DIRECTIONS FOR THIS TASK:
Recast the listing below as a numbered list, leaving out blank lines, covering only the lines from the line with "Where should I click to: Click the magnifying" up to and including the line with "I will point(129,230).".

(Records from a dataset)
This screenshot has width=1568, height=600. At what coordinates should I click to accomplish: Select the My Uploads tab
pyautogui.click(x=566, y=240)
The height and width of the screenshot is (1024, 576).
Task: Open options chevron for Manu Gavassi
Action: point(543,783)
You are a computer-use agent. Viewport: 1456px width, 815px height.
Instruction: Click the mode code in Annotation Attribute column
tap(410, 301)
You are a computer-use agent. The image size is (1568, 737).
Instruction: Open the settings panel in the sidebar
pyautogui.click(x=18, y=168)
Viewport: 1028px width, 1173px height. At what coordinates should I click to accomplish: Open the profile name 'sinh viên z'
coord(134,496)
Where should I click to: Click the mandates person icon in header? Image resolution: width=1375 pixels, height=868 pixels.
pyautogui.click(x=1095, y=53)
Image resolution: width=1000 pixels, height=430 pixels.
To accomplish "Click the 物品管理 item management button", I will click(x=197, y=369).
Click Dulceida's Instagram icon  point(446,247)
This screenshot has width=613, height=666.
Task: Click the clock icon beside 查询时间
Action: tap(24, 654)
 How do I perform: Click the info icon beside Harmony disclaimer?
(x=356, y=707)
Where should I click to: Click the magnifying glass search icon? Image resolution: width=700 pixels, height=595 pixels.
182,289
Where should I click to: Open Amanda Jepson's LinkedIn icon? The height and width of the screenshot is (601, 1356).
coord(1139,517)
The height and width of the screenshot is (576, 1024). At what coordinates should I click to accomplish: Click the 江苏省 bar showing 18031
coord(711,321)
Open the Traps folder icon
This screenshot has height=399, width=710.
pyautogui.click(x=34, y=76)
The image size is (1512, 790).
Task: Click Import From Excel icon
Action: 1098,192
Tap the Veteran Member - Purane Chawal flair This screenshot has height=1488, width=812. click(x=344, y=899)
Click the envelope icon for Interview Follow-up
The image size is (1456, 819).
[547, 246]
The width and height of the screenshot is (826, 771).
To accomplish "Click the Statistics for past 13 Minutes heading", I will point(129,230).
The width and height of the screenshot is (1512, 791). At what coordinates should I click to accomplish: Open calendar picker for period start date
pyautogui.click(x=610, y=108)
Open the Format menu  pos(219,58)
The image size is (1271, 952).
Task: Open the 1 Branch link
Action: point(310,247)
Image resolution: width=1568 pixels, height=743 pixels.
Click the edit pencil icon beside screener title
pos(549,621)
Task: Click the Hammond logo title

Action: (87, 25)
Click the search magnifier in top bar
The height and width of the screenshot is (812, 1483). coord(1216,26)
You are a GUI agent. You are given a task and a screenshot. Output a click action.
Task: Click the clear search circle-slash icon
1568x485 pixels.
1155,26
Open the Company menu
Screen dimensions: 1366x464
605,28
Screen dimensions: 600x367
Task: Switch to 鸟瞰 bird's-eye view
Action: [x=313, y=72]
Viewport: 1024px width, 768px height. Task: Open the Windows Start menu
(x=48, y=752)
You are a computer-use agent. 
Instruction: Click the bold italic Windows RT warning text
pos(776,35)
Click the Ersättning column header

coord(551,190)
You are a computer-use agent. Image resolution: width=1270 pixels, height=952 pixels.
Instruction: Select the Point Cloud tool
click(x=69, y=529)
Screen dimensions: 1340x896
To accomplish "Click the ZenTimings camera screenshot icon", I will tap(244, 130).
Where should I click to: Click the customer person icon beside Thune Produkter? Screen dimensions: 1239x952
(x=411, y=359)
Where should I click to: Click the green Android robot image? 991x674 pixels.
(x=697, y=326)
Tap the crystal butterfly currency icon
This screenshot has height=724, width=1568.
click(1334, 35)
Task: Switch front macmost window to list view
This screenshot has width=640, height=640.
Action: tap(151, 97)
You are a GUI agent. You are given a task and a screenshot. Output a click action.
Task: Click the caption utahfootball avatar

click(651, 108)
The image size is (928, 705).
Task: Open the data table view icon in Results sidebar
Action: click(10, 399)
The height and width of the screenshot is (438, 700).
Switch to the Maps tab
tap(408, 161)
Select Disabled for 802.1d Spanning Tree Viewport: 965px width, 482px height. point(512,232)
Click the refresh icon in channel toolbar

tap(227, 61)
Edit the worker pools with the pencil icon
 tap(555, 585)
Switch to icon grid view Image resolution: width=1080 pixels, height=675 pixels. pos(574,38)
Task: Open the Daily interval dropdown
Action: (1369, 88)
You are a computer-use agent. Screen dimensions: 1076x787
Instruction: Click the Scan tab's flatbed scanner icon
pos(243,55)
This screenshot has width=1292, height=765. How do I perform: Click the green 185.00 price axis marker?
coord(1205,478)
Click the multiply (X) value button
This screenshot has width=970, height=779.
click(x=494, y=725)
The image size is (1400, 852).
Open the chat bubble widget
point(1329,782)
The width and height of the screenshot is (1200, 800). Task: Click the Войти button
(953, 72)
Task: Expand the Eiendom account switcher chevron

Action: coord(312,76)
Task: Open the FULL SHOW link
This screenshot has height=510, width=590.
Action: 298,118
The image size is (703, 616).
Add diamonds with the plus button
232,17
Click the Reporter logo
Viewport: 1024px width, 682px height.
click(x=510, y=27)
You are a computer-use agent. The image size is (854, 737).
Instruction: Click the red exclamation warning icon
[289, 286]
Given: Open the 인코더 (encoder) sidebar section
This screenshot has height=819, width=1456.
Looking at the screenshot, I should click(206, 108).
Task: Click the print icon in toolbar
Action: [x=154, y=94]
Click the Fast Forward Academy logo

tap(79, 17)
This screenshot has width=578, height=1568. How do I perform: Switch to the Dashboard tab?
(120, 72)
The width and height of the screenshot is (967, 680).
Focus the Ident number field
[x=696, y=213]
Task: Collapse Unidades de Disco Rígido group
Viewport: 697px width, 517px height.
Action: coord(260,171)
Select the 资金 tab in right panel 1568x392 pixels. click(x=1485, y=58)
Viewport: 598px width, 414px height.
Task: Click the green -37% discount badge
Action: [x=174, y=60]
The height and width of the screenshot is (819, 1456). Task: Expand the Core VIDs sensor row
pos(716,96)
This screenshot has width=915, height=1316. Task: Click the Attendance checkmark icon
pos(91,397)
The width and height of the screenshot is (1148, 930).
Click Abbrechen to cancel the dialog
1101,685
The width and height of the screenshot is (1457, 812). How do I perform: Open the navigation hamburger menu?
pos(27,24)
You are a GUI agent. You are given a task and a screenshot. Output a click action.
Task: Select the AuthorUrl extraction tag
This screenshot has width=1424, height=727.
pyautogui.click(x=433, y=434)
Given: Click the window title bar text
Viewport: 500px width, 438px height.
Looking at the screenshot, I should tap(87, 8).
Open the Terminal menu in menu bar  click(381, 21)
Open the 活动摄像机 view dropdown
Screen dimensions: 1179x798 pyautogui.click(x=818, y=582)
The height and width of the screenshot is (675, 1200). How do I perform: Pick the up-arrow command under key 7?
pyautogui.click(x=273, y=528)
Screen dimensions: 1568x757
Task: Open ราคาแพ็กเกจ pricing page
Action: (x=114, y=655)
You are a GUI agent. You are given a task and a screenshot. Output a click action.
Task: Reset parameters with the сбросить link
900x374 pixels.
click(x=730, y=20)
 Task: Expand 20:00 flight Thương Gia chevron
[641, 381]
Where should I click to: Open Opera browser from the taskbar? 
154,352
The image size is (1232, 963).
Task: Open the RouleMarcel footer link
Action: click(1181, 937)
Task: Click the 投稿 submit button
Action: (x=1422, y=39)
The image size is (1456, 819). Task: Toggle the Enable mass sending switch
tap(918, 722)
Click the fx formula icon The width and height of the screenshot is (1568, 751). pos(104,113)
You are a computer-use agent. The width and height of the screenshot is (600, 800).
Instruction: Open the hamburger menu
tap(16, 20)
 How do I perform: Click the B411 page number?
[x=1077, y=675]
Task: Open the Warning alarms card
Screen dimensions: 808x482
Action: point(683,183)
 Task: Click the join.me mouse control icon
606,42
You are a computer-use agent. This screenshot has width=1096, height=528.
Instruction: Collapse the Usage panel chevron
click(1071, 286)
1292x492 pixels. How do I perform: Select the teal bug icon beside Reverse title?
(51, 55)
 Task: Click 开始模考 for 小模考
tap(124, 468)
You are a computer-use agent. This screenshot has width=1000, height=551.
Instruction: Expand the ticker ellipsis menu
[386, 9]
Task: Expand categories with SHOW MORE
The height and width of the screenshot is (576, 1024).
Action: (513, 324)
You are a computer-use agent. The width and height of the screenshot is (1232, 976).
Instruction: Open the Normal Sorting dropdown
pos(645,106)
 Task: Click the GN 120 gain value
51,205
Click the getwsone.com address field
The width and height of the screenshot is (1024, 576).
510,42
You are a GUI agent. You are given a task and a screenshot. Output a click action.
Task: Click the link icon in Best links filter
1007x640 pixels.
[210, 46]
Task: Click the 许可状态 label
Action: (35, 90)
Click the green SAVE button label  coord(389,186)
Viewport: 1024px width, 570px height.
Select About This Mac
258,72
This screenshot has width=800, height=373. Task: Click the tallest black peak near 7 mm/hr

PROBLEM SOLUTION:
1. Where should I click to: Click the magnifying glass search icon? Image resolution: width=700 pixels, height=595 pixels.
2. 182,289
3. Where should I click to: Open Amanda Jepson's LinkedIn icon? The height and width of the screenshot is (601, 1356).
4. coord(1139,517)
5. The height and width of the screenshot is (576, 1024). At what coordinates should I click to accomplish: Click the 江苏省 bar showing 18031
6. coord(711,321)
7. Open the Traps folder icon
8. This screenshot has height=399, width=710.
9. pyautogui.click(x=34, y=76)
10. The image size is (1512, 790).
11. Task: Click Import From Excel icon
12. Action: 1098,192
13. Tap the Veteran Member - Purane Chawal flair This screenshot has height=1488, width=812. click(x=344, y=899)
14. Click the envelope icon for Interview Follow-up
15. The image size is (1456, 819).
16. [547, 246]
17. The width and height of the screenshot is (826, 771).
18. To accomplish "Click the Statistics for past 13 Minutes heading", I will point(129,230).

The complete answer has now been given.